-------- DATA SHOWN --------

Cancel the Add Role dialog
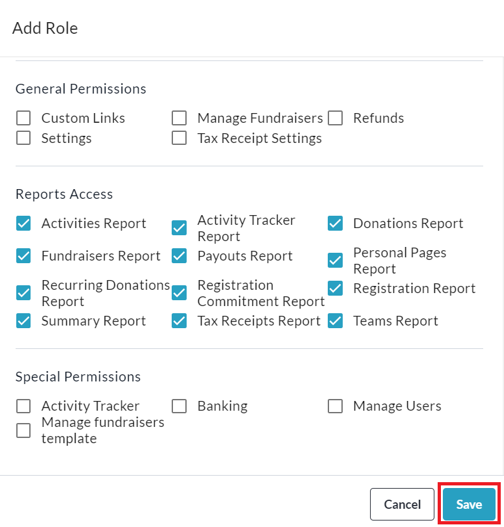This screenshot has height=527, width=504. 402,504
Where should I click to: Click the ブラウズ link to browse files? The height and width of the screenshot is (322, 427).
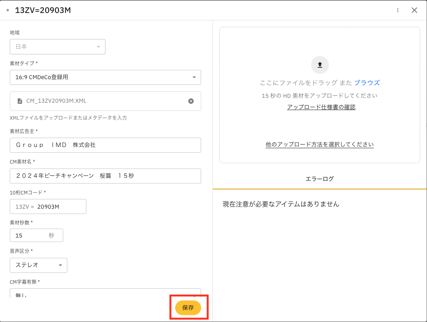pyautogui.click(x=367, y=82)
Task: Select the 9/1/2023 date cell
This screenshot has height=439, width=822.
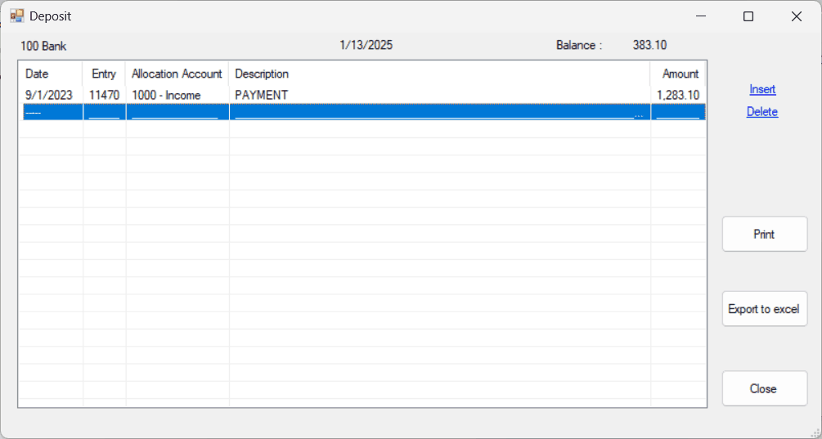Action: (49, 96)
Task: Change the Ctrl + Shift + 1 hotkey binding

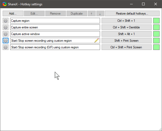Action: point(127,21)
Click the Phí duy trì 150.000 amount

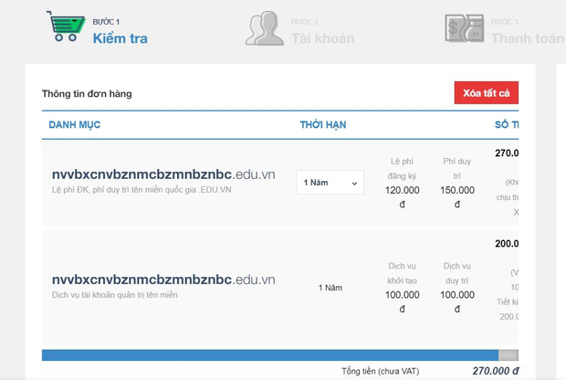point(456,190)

--------
-------- DATA SHOWN --------

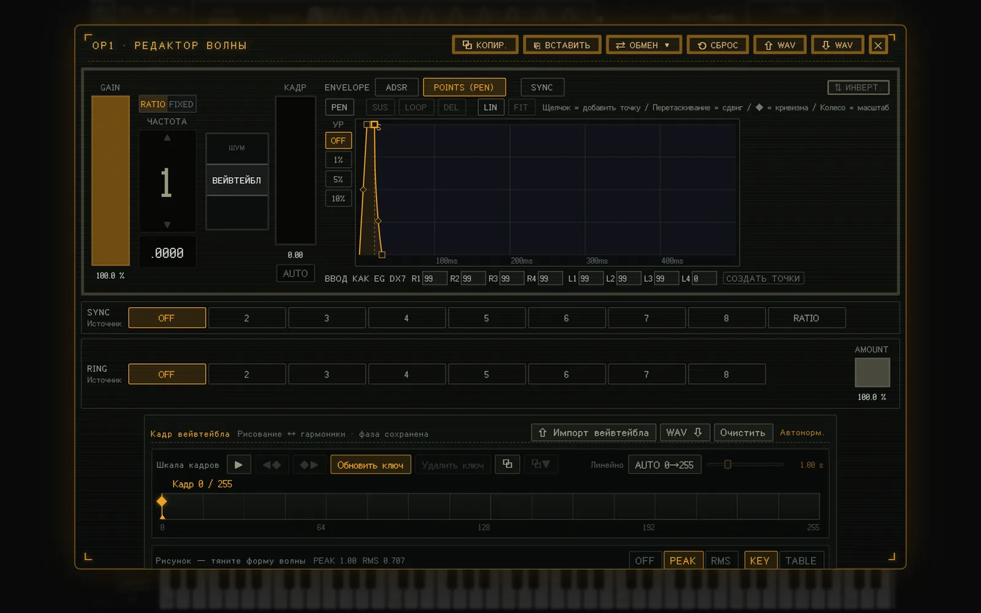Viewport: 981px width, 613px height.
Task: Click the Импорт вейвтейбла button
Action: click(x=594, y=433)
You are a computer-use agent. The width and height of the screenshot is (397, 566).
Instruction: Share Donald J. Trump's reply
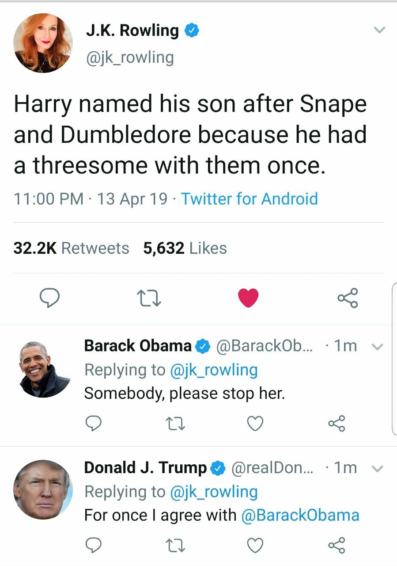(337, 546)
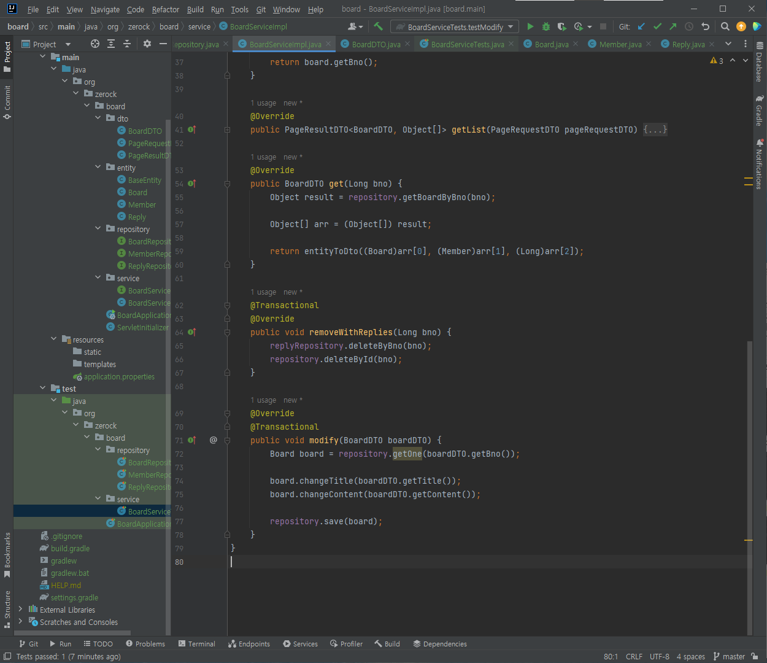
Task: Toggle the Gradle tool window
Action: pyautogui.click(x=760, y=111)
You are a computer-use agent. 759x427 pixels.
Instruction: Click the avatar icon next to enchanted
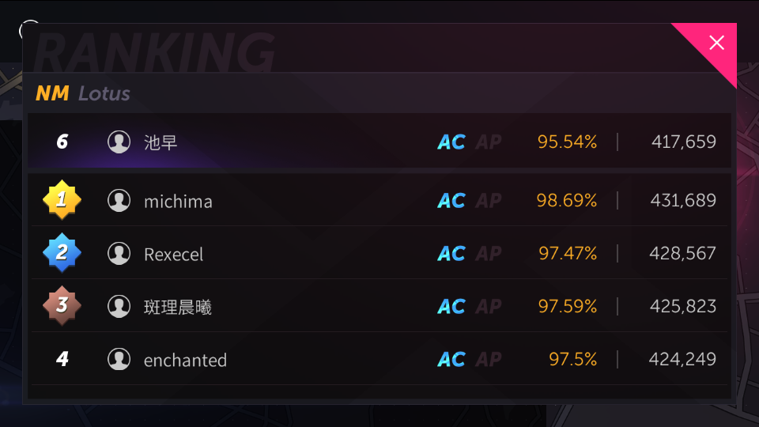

--------

BRIEF> Rename "computer-use agent" to "desktop agent" in the listing, starting at the line containing "You are a computer-use agent. The" and ending at the line containing "Instruction: Click the", and reproduce those lines with nothing else changed. Leave the pictures out.

COMPLETED EXERCISE>
You are a desktop agent. The width and height of the screenshot is (397, 566).
Instruction: Share Donald J. Trump's reply
(337, 546)
Task: Toggle the Gradle tool window
Action: pyautogui.click(x=760, y=111)
You are a desktop agent. 759x427 pixels.
Instruction: Click the avatar icon next to enchanted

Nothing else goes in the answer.